DÉFI -> Pouvez-vous mettre toutes les entrées ci-dessous en forme de tableau Markdown, avec une colonne Numéro pour le rang de chaque ligne et une colonne Entrée pour son texte, en laissant de côté les lignes vides ?

ENTRÉES FOURNIES ->
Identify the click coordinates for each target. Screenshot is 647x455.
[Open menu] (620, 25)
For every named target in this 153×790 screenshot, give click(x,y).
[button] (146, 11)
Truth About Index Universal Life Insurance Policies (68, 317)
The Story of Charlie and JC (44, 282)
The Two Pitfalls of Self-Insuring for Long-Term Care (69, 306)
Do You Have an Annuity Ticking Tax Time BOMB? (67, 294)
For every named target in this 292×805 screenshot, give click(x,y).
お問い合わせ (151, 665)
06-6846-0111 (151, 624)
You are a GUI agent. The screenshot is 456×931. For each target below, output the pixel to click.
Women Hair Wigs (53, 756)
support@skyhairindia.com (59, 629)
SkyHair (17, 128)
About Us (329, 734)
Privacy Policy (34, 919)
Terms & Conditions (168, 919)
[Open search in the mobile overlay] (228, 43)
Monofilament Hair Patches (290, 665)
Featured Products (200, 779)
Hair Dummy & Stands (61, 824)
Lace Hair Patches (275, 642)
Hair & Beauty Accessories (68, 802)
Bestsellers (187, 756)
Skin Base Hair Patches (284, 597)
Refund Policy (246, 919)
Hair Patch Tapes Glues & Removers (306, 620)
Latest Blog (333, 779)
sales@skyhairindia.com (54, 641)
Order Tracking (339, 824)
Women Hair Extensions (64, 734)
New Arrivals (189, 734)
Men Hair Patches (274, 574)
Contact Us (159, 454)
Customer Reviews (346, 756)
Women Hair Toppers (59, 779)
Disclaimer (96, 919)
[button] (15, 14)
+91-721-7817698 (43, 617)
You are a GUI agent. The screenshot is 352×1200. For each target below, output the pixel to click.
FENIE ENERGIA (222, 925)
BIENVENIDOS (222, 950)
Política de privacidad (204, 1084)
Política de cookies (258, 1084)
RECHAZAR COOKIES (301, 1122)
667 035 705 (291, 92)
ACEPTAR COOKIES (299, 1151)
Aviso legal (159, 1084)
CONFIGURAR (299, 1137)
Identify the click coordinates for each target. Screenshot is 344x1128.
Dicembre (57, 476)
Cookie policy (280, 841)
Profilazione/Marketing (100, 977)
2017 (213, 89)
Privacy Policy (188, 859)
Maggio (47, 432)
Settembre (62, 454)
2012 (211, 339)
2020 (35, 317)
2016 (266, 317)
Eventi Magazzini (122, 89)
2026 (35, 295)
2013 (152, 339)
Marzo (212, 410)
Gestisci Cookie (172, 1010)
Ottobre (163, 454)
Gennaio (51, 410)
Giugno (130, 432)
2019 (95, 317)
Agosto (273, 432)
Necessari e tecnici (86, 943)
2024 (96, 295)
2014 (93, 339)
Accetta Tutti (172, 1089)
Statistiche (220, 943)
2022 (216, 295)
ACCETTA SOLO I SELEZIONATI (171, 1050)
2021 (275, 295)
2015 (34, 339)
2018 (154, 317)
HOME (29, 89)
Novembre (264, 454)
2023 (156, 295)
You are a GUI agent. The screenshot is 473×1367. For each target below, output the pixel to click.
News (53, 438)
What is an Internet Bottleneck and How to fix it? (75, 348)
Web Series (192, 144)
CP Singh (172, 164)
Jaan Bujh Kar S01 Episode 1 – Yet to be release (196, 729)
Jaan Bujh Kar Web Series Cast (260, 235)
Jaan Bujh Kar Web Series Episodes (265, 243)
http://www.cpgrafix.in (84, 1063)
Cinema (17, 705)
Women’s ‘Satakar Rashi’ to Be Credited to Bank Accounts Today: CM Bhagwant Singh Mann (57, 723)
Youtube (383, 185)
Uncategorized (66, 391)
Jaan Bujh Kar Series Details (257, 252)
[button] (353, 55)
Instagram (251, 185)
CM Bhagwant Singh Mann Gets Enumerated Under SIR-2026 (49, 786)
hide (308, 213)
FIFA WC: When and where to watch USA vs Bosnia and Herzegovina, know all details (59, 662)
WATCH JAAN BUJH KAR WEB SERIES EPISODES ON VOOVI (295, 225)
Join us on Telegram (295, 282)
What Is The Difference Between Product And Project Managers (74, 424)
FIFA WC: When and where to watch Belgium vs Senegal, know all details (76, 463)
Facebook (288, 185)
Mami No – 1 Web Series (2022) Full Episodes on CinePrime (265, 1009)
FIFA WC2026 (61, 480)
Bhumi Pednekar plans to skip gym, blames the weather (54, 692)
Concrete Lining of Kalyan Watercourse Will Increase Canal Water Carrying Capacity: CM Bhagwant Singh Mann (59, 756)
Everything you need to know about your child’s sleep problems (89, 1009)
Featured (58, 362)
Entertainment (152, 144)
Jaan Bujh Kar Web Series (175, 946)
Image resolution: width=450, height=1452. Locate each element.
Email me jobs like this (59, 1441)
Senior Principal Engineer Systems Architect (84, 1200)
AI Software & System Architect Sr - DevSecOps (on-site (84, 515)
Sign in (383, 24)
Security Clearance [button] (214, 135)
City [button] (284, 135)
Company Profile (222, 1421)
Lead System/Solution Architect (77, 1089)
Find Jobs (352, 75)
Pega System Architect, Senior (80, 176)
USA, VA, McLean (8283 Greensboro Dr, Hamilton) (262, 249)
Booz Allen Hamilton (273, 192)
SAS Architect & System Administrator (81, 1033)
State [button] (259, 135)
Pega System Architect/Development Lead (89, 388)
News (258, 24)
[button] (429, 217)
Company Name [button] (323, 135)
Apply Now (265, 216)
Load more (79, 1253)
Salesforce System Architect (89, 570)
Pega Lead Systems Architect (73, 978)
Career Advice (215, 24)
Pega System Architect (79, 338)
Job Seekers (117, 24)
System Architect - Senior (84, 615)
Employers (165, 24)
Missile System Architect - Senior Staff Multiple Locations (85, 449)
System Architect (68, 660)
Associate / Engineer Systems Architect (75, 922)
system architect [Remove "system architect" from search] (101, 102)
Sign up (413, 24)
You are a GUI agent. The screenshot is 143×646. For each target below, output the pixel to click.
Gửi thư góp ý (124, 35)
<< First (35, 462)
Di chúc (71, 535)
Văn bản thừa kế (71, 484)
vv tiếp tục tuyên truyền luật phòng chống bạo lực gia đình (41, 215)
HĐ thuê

EN RÉPONSE ->
| Numéro | Entrée |
|---|---|
| 1 | Identify the click coordinates for each target. Screenshot is 647x455. |
| 2 | [Open menu] (620, 25) |
| 3 | For every named target in this 153×790 screenshot, give click(x,y). |
| 4 | [button] (146, 11) |
| 5 | Truth About Index Universal Life Insurance Policies (68, 317) |
| 6 | The Story of Charlie and JC (44, 282) |
| 7 | The Two Pitfalls of Self-Insuring for Long-Term Care (69, 306) |
| 8 | Do You Have an Annuity Ticking Tax Time BOMB? (67, 294) |
| 9 | For every named target in this 292×805 screenshot, give click(x,y). |
| 10 | お問い合わせ (151, 665) |
| 11 | 06-6846-0111 (151, 624) |
| 12 | You are a GUI agent. The screenshot is 456×931. For each target below, output the pixel to click. |
| 13 | Women Hair Wigs (53, 756) |
| 14 | support@skyhairindia.com (59, 629) |
| 15 | SkyHair (17, 128) |
| 16 | About Us (329, 734) |
| 17 | Privacy Policy (34, 919) |
| 18 | Terms & Conditions (168, 919) |
| 19 | [Open search in the mobile overlay] (228, 43) |
| 20 | Monofilament Hair Patches (290, 665) |
| 21 | Featured Products (200, 779) |
| 22 | Hair Dummy & Stands (61, 824) |
| 23 | Lace Hair Patches (275, 642) |
| 24 | Hair & Beauty Accessories (68, 802) |
| 25 | Bestsellers (187, 756) |
| 26 | Skin Base Hair Patches (284, 597) |
| 27 | Refund Policy (246, 919) |
| 28 | Hair Patch Tapes Glues & Removers (306, 620) |
| 29 | Latest Blog (333, 779) |
| 30 | sales@skyhairindia.com (54, 641) |
| 31 | Order Tracking (339, 824) |
| 32 | Women Hair Extensions (64, 734) |
| 33 | New Arrivals (189, 734) |
| 34 | Men Hair Patches (274, 574) |
| 35 | Contact Us (159, 454) |
| 36 | Customer Reviews (346, 756) |
| 37 | Women Hair Toppers (59, 779) |
| 38 | Disclaimer (96, 919) |
| 39 | [button] (15, 14) |
| 40 | +91-721-7817698 (43, 617) |
| 41 | You are a GUI agent. The screenshot is 352×1200. For each target below, output the pixel to click. |
| 42 | FENIE ENERGIA (222, 925) |
| 43 | BIENVENIDOS (222, 950) |
| 44 | Política de privacidad (204, 1084) |
| 45 | Política de cookies (258, 1084) |
| 46 | RECHAZAR COOKIES (301, 1122) |
| 47 | 667 035 705 (291, 92) |
| 48 | ACEPTAR COOKIES (299, 1151) |
| 49 | Aviso legal (159, 1084) |
| 50 | CONFIGURAR (299, 1137) |
| 51 | Identify the click coordinates for each target. Screenshot is 344x1128. |
| 52 | Dicembre (57, 476) |
| 53 | Cookie policy (280, 841) |
| 54 | Profilazione/Marketing (100, 977) |
| 55 | 2017 (213, 89) |
| 56 | Privacy Policy (188, 859) |
| 57 | Maggio (47, 432) |
| 58 | Settembre (62, 454) |
| 59 | 2012 (211, 339) |
| 60 | 2020 (35, 317) |
| 61 | 2016 (266, 317) |
| 62 | Eventi Magazzini (122, 89) |
| 63 | 2026 (35, 295) |
| 64 | 2013 (152, 339) |
| 65 | Marzo (212, 410) |
| 66 | Gestisci Cookie (172, 1010) |
| 67 | Ottobre (163, 454) |
| 68 | Gennaio (51, 410) |
| 69 | Giugno (130, 432) |
| 70 | 2019 (95, 317) |
| 71 | Agosto (273, 432) |
| 72 | Necessari e tecnici (86, 943) |
| 73 | 2024 (96, 295) |
| 74 | 2014 (93, 339) |
| 75 | Accetta Tutti (172, 1089) |
| 76 | Statistiche (220, 943) |
| 77 | 2022 (216, 295) |
| 78 | ACCETTA SOLO I SELEZIONATI (171, 1050) |
| 79 | 2021 (275, 295) |
| 80 | 2015 (34, 339) |
| 81 | 2018 (154, 317) |
| 82 | HOME (29, 89) |
| 83 | Novembre (264, 454) |
| 84 | 2023 (156, 295) |
| 85 | You are a GUI agent. The screenshot is 473×1367. For each target below, output the pixel to click. |
| 86 | News (53, 438) |
| 87 | What is an Internet Bottleneck and How to fix it? (75, 348) |
| 88 | Web Series (192, 144) |
| 89 | CP Singh (172, 164) |
| 90 | Jaan Bujh Kar S01 Episode 1 – Yet to be release (196, 729) |
| 91 | Jaan Bujh Kar Web Series Cast (260, 235) |
| 92 | Jaan Bujh Kar Web Series Episodes (265, 243) |
| 93 | http://www.cpgrafix.in (84, 1063) |
| 94 | Cinema (17, 705) |
| 95 | Women’s ‘Satakar Rashi’ to Be Credited to Bank Accounts Today: CM Bhagwant Singh Mann (57, 723) |
| 96 | Youtube (383, 185) |
| 97 | Uncategorized (66, 391) |
| 98 | Jaan Bujh Kar Series Details (257, 252) |
| 99 | [button] (353, 55) |
| 100 | Instagram (251, 185) |
| 101 | CM Bhagwant Singh Mann Gets Enumerated Under SIR-2026 (49, 786) |
| 102 | hide (308, 213) |
| 103 | FIFA WC: When and where to watch USA vs Bosnia and Herzegovina, know all details (59, 662) |
| 104 | WATCH JAAN BUJH KAR WEB SERIES EPISODES ON VOOVI (295, 225) |
| 105 | Join us on Telegram (295, 282) |
| 106 | What Is The Difference Between Product And Project Managers (74, 424) |
| 107 | FIFA WC: When and where to watch Belgium vs Senegal, know all details (76, 463) |
| 108 | Facebook (288, 185) |
| 109 | Mami No – 1 Web Series (2022) Full Episodes on CinePrime (265, 1009) |
| 110 | FIFA WC2026 (61, 480) |
| 111 | Bhumi Pednekar plans to skip gym, blames the weather (54, 692) |
| 112 | Concrete Lining of Kalyan Watercourse Will Increase Canal Water Carrying Capacity: CM Bhagwant Singh Mann (59, 756) |
| 113 | Everything you need to know about your child’s sleep problems (89, 1009) |
| 114 | Featured (58, 362) |
| 115 | Entertainment (152, 144) |
| 116 | Jaan Bujh Kar Web Series (175, 946) |
| 117 | Image resolution: width=450, height=1452. Locate each element. |
| 118 | Email me jobs like this (59, 1441) |
| 119 | Senior Principal Engineer Systems Architect (84, 1200) |
| 120 | AI Software & System Architect Sr - DevSecOps (on-site (84, 515) |
| 121 | Sign in (383, 24) |
| 122 | Security Clearance [button] (214, 135) |
| 123 | City [button] (284, 135) |
| 124 | Company Profile (222, 1421) |
| 125 | Lead System/Solution Architect (77, 1089) |
| 126 | Find Jobs (352, 75) |
| 127 | Pega System Architect, Senior (80, 176) |
| 128 | USA, VA, McLean (8283 Greensboro Dr, Hamilton) (262, 249) |
| 129 | Booz Allen Hamilton (273, 192) |
| 130 | SAS Architect & System Administrator (81, 1033) |
| 131 | State [button] (259, 135) |
| 132 | Pega System Architect/Development Lead (89, 388) |
| 133 | News (258, 24) |
| 134 | [button] (429, 217) |
| 135 | Company Name [button] (323, 135) |
| 136 | Apply Now (265, 216) |
| 137 | Load more (79, 1253) |
| 138 | Salesforce System Architect (89, 570) |
| 139 | Pega Lead Systems Architect (73, 978) |
| 140 | Career Advice (215, 24) |
| 141 | Pega System Architect (79, 338) |
| 142 | Job Seekers (117, 24) |
| 143 | System Architect - Senior (84, 615) |
| 144 | Employers (165, 24) |
| 145 | Missile System Architect - Senior Staff Multiple Locations (85, 449) |
| 146 | System Architect (68, 660) |
| 147 | Associate / Engineer Systems Architect (75, 922) |
| 148 | system architect [Remove "system architect" from search] (101, 102) |
| 149 | Sign up (413, 24) |
| 150 | You are a GUI agent. The screenshot is 143×646. For each target below, output the pixel to click. |
| 151 | Gửi thư góp ý (124, 35) |
| 152 | << First (35, 462) |
| 153 | Di chúc (71, 535) |
| 154 | Văn bản thừa kế (71, 484) |
| 155 | vv tiếp tục tuyên truyền luật phòng chống bạo lực gia đình (41, 215) |
| 156 | HĐ thuê |